E se Cuba o diz, quem se atreverá a dizer o contrário?
O diplomata cubano defendeu ainda que a vitória esmagadora do MPLA, com mais de 81 por cento dos votos, nas segundas eleições realizadas em 33 anos de independência (de quê?) e 16 anos depois das primeiras, em 1992, representava uma “mais valia na cooperação entre os dois países, rumo ao desenvolvimento de ambos”.
Pedro Ross Leal lembrou que o MPLA sempre foi um parceiro do governo cubano (bem lembrado!), desde a luta de libertação nacional, quando “o comandante” Che Guevara encontrou Agostinho Neto, o primeiro Presidente da República de Angola, no Congo-Brazaville.
“Foi a partir desta data que se deu início à cooperação bilateral, permitindo assim a mútua ajuda para o desenvolvimento dos nossos povos, bem como para a libertação de Angola das forças coloniais”, apontou o diplomata.
Ross Leal disse ainda que a cooperação entre Angola e Cuba deveria continuar a crescer, sublinhando o número significativo de médicos e professores que Havana já tinha em Angola.
“Já temos médicos e professores cubanos espalhados pelas 18 províncias do país. Com a construção de mais infra-estruturas pelo Governo angolano, haverá igualmente maior contributo da nossa parte, visto que estamos dispostos a lutar juntos para o futuro de Angola”, sublinhou. E quando toca a lutar num país rico os cubanos não se fazem rogados.
Hoje, como ontem e como amanhã, ainda há muitas contas que o MPLA não pagou. Por isso, eles vieram para Angola para ficar.
Aliás, as consequências do envolvimento cubano em Angola foram sobretudo o endividamento de Angola perante Cuba e a dilapidação de muitas riquezas que foram carregadas para Havana, desde carros a mármore roubado até dos cemitérios deixados pelos portugueses.

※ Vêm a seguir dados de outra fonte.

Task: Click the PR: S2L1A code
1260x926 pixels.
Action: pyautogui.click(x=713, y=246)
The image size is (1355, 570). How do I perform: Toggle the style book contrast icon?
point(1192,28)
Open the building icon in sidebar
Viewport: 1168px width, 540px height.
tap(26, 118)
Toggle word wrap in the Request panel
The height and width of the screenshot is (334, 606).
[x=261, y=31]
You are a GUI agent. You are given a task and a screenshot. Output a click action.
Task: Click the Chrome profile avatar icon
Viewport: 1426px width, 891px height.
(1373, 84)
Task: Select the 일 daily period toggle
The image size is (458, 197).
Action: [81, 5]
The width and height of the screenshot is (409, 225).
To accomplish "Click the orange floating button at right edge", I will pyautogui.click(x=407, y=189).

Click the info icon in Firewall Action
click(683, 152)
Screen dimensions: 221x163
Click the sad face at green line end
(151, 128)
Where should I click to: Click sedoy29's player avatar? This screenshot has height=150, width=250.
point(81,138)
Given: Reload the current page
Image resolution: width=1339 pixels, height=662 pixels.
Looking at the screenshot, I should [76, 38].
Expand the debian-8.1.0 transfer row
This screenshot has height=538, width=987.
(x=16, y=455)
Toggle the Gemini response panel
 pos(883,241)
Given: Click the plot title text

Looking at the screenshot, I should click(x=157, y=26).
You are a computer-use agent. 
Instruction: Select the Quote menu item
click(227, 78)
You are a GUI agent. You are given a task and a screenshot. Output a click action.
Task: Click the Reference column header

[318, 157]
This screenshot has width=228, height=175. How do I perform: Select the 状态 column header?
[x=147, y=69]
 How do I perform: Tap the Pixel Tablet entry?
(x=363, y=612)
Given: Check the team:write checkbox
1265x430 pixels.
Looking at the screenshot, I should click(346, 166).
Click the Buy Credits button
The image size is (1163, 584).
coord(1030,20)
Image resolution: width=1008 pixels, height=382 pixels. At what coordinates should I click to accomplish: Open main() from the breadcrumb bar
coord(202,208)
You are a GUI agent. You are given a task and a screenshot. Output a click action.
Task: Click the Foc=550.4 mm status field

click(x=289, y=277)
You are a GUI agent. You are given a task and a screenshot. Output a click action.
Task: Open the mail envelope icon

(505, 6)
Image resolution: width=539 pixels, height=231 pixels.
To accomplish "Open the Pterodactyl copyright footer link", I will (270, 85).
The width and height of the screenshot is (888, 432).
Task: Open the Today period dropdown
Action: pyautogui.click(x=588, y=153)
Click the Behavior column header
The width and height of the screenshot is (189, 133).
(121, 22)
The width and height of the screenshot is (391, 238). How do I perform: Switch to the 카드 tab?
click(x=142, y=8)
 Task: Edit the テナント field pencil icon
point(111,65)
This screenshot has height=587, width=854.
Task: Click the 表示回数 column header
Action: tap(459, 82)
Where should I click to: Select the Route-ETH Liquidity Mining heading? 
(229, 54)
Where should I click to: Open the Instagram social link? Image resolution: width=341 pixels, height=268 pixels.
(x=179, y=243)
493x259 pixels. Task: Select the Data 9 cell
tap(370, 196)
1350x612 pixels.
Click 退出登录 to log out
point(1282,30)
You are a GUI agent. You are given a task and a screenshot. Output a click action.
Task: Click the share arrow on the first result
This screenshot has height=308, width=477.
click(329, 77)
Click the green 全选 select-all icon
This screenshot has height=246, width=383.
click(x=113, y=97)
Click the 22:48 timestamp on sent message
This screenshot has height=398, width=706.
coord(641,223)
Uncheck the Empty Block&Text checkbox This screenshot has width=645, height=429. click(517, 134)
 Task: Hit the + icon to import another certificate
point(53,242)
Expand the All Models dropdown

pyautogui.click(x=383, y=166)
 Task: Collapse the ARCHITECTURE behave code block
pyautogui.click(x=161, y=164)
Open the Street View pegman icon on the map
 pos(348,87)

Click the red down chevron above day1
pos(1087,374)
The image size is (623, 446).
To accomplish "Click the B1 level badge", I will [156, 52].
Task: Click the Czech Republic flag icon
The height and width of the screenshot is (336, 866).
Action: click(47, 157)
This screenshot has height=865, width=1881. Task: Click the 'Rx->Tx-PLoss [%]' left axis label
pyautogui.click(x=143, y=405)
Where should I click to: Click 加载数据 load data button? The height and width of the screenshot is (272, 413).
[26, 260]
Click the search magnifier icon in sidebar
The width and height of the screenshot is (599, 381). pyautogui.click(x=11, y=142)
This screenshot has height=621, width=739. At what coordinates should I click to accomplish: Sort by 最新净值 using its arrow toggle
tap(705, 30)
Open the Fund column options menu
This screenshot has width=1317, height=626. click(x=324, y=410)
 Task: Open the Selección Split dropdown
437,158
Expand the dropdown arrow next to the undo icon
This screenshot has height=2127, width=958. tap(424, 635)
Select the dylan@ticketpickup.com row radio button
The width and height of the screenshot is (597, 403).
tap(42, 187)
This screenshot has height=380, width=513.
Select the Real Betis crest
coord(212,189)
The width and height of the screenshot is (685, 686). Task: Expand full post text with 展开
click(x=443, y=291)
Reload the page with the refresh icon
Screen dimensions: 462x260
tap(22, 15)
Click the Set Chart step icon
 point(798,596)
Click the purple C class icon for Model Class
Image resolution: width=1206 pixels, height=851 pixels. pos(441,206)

Recordemos um episódio, relatado em Novembro de 2008, quando alguém nascido e criado no Alto Hama foi visitar Cuba e, em Havana, viu o Autocarro do Grupo Desportivo do Alto Hama aonde ele se fartou de andar quando era atleta júnior da equipa de futebol local, antes da Dipanda… Isto para além dos autocarros da EVA (Empresa de Viação de Angola).